There are significant differences between the Irish and the Welsh dental systems. Most people in Wales are registered with an NHS dentist who provides a broad range of dental treatment at a cost set by the government. If a referral to a specialist or consultant is required, there are clear referral pathways in place and the patient will usually not be charged for the treatment they receive. However, the NHS is quite stretched and waiting lists for specialist treatment can often be quite long.
What challenges are there in your work?
The patients that I see have significant barriers to accessing dental care for example they may have advanced dementia or complex medical conditions. Providing dental care for them often requires lateral thinking and consultation with their families and other healthcare professionals to ensure they receive the most appropriate care in the best location for them. Although often challenging, it is deeply rewarding when the treatment is completed successfully, and the patient is happy.
If you wanted to come and work in Ireland what are the opportunities like in dentistry?
Because the specialty I work in is quite small in Ireland at the moment, opportunities are more limited. Special care dentistry was only founded as a specialty in the UK in 2008 and it has grown significantly since then in response to the needs of the aging population and the fact that people are living longer with very complex medical conditions. There is a cohort of special care dentists in Ireland who very passionate about the specialty, the work they do and the patients they treat so hopefully this number will expand in Ireland in the future.
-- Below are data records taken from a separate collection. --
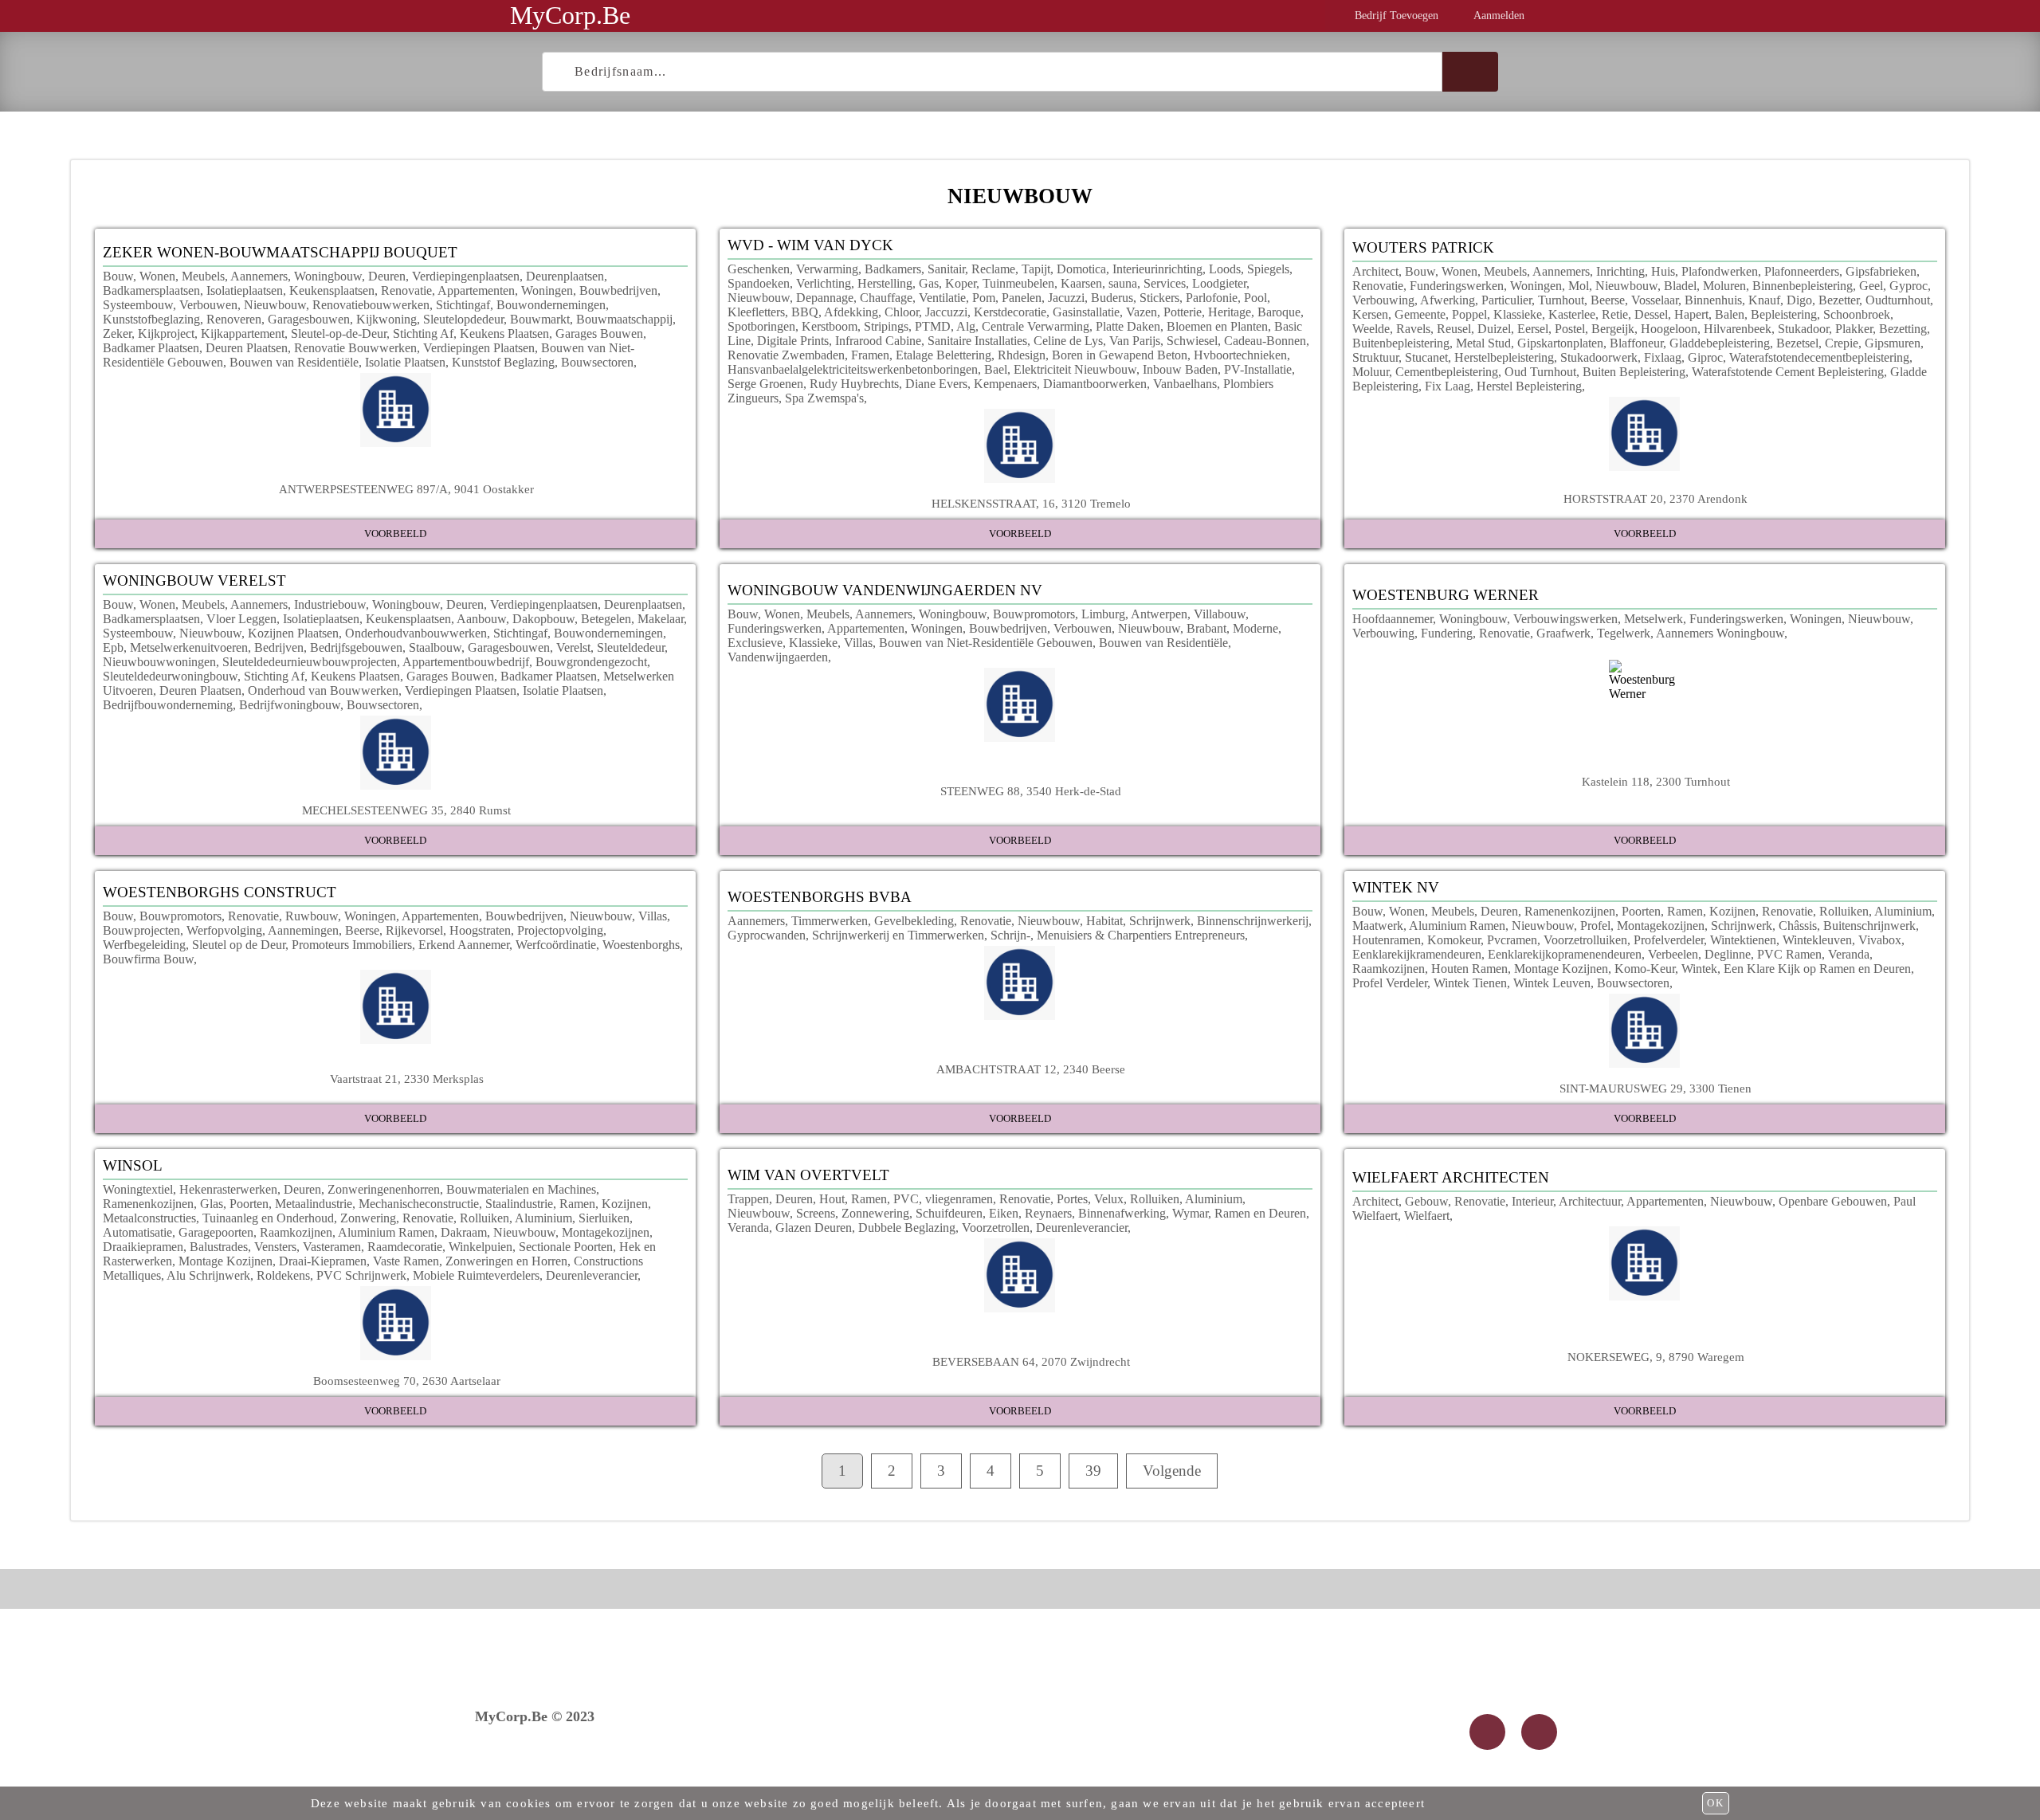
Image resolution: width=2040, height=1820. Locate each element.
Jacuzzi (1066, 297)
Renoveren (233, 319)
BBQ (804, 312)
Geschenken (759, 269)
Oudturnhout (1897, 300)
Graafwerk (1563, 633)
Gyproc (1908, 285)
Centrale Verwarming (1035, 326)
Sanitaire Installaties (977, 340)
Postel (1570, 328)
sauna (1122, 283)
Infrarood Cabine (878, 340)
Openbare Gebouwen (1833, 1201)
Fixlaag (1662, 357)
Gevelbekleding (914, 921)
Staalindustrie (519, 1203)
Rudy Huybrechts (854, 383)
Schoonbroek (1856, 314)
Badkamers (893, 269)
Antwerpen (1159, 614)
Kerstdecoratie (1010, 312)
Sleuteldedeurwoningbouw (170, 676)
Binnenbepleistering (1802, 285)
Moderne (1255, 628)
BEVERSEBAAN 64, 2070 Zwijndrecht (1031, 1361)
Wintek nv (1395, 887)
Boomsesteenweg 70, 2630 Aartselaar (406, 1380)
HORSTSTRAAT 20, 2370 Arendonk (1655, 498)
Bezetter (1838, 300)
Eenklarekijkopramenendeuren (1565, 954)
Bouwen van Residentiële (294, 362)
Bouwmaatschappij (624, 319)
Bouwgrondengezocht (591, 662)
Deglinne (1728, 954)
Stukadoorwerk (1599, 357)
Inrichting (1620, 271)
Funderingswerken (1457, 285)
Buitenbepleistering (1401, 343)
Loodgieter (1219, 283)
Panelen (1022, 297)
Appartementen (476, 290)
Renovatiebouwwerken (371, 305)
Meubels (203, 276)
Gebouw (1426, 1201)
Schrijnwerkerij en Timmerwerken (898, 935)
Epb (113, 647)
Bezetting (1903, 328)
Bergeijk (1612, 328)
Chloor (902, 312)
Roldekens (283, 1275)
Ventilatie (942, 297)
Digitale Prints (793, 340)
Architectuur (1590, 1201)
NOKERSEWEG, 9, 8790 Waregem (1655, 1356)
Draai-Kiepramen (323, 1261)
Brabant (1206, 628)
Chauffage (886, 297)
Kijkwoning (386, 319)
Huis (1663, 271)
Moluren (1724, 285)
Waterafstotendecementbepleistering (1819, 357)
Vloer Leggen (241, 619)
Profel (1595, 925)
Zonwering (368, 1218)
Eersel (1532, 328)
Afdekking (851, 312)
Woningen (547, 290)
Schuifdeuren (949, 1213)
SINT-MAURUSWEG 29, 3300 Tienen (1655, 1088)
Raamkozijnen (1388, 968)
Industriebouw (330, 604)
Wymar (1190, 1213)
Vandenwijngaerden (778, 657)
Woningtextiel (138, 1189)
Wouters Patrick (1423, 247)
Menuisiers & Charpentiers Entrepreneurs (1141, 935)
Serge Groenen (765, 383)
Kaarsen (1081, 283)
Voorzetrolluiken (1585, 940)
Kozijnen (1732, 911)
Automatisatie (137, 1232)
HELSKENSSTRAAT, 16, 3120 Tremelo (1031, 503)
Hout (832, 1199)
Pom (983, 297)
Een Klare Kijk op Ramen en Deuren (1817, 968)
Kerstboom (829, 326)
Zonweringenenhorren (384, 1189)
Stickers (1159, 297)
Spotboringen (761, 326)
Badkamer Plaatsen (151, 348)
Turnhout (1561, 300)
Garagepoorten (215, 1232)
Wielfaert (1427, 1215)
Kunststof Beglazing (503, 362)
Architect (1375, 271)
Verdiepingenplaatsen (466, 276)
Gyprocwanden (767, 935)
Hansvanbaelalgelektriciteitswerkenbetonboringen (853, 369)
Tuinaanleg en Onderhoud (268, 1218)
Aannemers (259, 276)
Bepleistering (1784, 314)
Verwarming (827, 269)
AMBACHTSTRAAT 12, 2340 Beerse (1030, 1069)
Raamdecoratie (404, 1246)
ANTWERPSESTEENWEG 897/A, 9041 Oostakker (406, 489)
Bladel (1680, 285)
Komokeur (1454, 940)
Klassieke (1517, 314)
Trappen (748, 1199)
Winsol (133, 1165)
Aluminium (1903, 911)
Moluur (1370, 372)
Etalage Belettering (943, 355)
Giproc (1705, 357)
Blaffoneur (1636, 343)
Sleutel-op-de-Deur (338, 333)
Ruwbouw (311, 916)
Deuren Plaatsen (247, 348)
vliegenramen (959, 1199)
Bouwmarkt (540, 319)
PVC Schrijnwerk (361, 1275)
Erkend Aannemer (463, 944)
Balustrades (219, 1246)
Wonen (157, 276)
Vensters (275, 1246)
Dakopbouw (543, 619)
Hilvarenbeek (1737, 328)
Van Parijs (1134, 340)
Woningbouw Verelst (194, 580)
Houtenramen (1386, 940)
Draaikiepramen (143, 1246)
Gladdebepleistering (1719, 343)
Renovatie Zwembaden (786, 355)
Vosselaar (1654, 300)
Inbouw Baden (1180, 369)
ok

Some 52.5 per cent of those who voted in the Brexit referendum in Wales, voted to Leave the EU. How is living there for an Irish person?
Although Wales as a whole voted to Leave the EU, Cardiff as a city voted to Remain. Brexit is obviously in the news a lot, however I have found that is very rarely discussed between people day to day. I haven’t been treated any differently since the vote, although I think a lot of people don’t actually realise that Brexit will affect Irish people in the UK as they don’t view us as EU emigrants specifically.
Is Cardiff a good destination for Irish people?
Absolutely - Cardiff city is expanding rapidly and career opportunities are good. The city itself has a modern city centre, a reasonable cost of living and lots of green spaces. It’s also only a short 40-minute flight to Cork or Dublin.
What advice would you give to someone interested in pursuing a career in healthcare in the UK?
The UK offers fantastic opportunities for career progression, but it is very competitive. You need to work hard, try to have skills or qualifications that help you stand out from the crowd and don’t overlook the importance of having excellent interview skills.